§ Problem to work on
Exactly as given, write out all the entries again.

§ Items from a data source
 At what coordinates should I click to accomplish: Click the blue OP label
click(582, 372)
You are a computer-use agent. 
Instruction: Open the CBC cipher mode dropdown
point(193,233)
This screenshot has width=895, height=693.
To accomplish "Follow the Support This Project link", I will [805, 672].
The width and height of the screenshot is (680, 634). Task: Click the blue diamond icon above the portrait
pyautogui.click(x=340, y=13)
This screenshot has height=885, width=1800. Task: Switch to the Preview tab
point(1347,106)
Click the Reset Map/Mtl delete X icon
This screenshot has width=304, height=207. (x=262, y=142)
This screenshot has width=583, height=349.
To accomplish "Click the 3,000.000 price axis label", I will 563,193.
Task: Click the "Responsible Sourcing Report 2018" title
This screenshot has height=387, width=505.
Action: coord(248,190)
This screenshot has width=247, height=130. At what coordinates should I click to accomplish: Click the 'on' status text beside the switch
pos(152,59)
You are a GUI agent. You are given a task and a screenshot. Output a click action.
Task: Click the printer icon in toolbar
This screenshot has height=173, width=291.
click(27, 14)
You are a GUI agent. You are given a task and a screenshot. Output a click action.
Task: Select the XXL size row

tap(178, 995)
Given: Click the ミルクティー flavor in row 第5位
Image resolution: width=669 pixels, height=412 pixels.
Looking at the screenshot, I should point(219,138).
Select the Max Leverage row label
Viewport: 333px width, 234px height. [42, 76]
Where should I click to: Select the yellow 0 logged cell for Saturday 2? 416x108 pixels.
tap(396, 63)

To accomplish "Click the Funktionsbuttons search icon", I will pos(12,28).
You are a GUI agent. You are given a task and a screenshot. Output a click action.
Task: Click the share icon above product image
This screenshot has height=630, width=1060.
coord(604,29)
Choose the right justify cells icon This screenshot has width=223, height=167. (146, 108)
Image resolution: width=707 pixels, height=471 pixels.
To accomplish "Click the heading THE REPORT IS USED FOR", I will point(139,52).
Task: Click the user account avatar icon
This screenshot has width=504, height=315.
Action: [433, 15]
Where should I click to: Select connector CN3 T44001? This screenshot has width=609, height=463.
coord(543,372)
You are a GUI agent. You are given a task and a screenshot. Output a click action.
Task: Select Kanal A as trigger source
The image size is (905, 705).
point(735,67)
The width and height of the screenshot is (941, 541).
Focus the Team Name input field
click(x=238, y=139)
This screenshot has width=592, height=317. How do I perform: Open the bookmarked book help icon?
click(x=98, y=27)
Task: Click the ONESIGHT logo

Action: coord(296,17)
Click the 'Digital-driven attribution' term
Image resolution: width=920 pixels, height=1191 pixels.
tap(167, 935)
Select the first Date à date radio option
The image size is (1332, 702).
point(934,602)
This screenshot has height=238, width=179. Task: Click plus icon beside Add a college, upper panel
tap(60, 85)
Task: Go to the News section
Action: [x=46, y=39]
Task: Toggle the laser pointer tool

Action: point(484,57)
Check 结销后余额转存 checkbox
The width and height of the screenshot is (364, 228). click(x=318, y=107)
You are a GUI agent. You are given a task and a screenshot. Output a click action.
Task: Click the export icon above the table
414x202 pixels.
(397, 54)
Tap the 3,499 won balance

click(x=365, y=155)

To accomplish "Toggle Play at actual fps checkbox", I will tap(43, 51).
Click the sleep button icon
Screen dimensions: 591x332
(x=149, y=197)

§ Reply to the exercise
 At what coordinates should I click to accomplish: Click the blue OP label
click(582, 372)
You are a computer-use agent. 
Instruction: Open the CBC cipher mode dropdown
point(193,233)
This screenshot has width=895, height=693.
To accomplish "Follow the Support This Project link", I will [805, 672].
The width and height of the screenshot is (680, 634). Task: Click the blue diamond icon above the portrait
pyautogui.click(x=340, y=13)
This screenshot has height=885, width=1800. Task: Switch to the Preview tab
point(1347,106)
Click the Reset Map/Mtl delete X icon
This screenshot has width=304, height=207. (x=262, y=142)
This screenshot has width=583, height=349.
To accomplish "Click the 3,000.000 price axis label", I will 563,193.
Task: Click the "Responsible Sourcing Report 2018" title
This screenshot has height=387, width=505.
Action: coord(248,190)
This screenshot has width=247, height=130. At what coordinates should I click to accomplish: Click the 'on' status text beside the switch
pos(152,59)
You are a GUI agent. You are given a task and a screenshot. Output a click action.
Task: Click the printer icon in toolbar
This screenshot has height=173, width=291.
click(27, 14)
You are a GUI agent. You are given a task and a screenshot. Output a click action.
Task: Select the XXL size row

tap(178, 995)
Given: Click the ミルクティー flavor in row 第5位
Image resolution: width=669 pixels, height=412 pixels.
Looking at the screenshot, I should point(219,138).
Select the Max Leverage row label
Viewport: 333px width, 234px height. [42, 76]
Where should I click to: Select the yellow 0 logged cell for Saturday 2? 416x108 pixels.
tap(396, 63)

To accomplish "Click the Funktionsbuttons search icon", I will pos(12,28).
You are a GUI agent. You are given a task and a screenshot. Output a click action.
Task: Click the share icon above product image
This screenshot has height=630, width=1060.
coord(604,29)
Choose the right justify cells icon This screenshot has width=223, height=167. (146, 108)
Image resolution: width=707 pixels, height=471 pixels.
To accomplish "Click the heading THE REPORT IS USED FOR", I will point(139,52).
Task: Click the user account avatar icon
This screenshot has width=504, height=315.
Action: [433, 15]
Where should I click to: Select connector CN3 T44001? This screenshot has width=609, height=463.
coord(543,372)
You are a GUI agent. You are given a task and a screenshot. Output a click action.
Task: Select Kanal A as trigger source
The image size is (905, 705).
point(735,67)
The width and height of the screenshot is (941, 541).
Focus the Team Name input field
click(x=238, y=139)
This screenshot has width=592, height=317. How do I perform: Open the bookmarked book help icon?
click(x=98, y=27)
Task: Click the ONESIGHT logo

Action: coord(296,17)
Click the 'Digital-driven attribution' term
Image resolution: width=920 pixels, height=1191 pixels.
tap(167, 935)
Select the first Date à date radio option
The image size is (1332, 702).
point(934,602)
This screenshot has height=238, width=179. Task: Click plus icon beside Add a college, upper panel
tap(60, 85)
Task: Go to the News section
Action: [x=46, y=39]
Task: Toggle the laser pointer tool

Action: point(484,57)
Check 结销后余额转存 checkbox
The width and height of the screenshot is (364, 228). click(x=318, y=107)
You are a GUI agent. You are given a task and a screenshot. Output a click action.
Task: Click the export icon above the table
414x202 pixels.
(397, 54)
Tap the 3,499 won balance

click(x=365, y=155)

To accomplish "Toggle Play at actual fps checkbox", I will tap(43, 51).
Click the sleep button icon
Screen dimensions: 591x332
(x=149, y=197)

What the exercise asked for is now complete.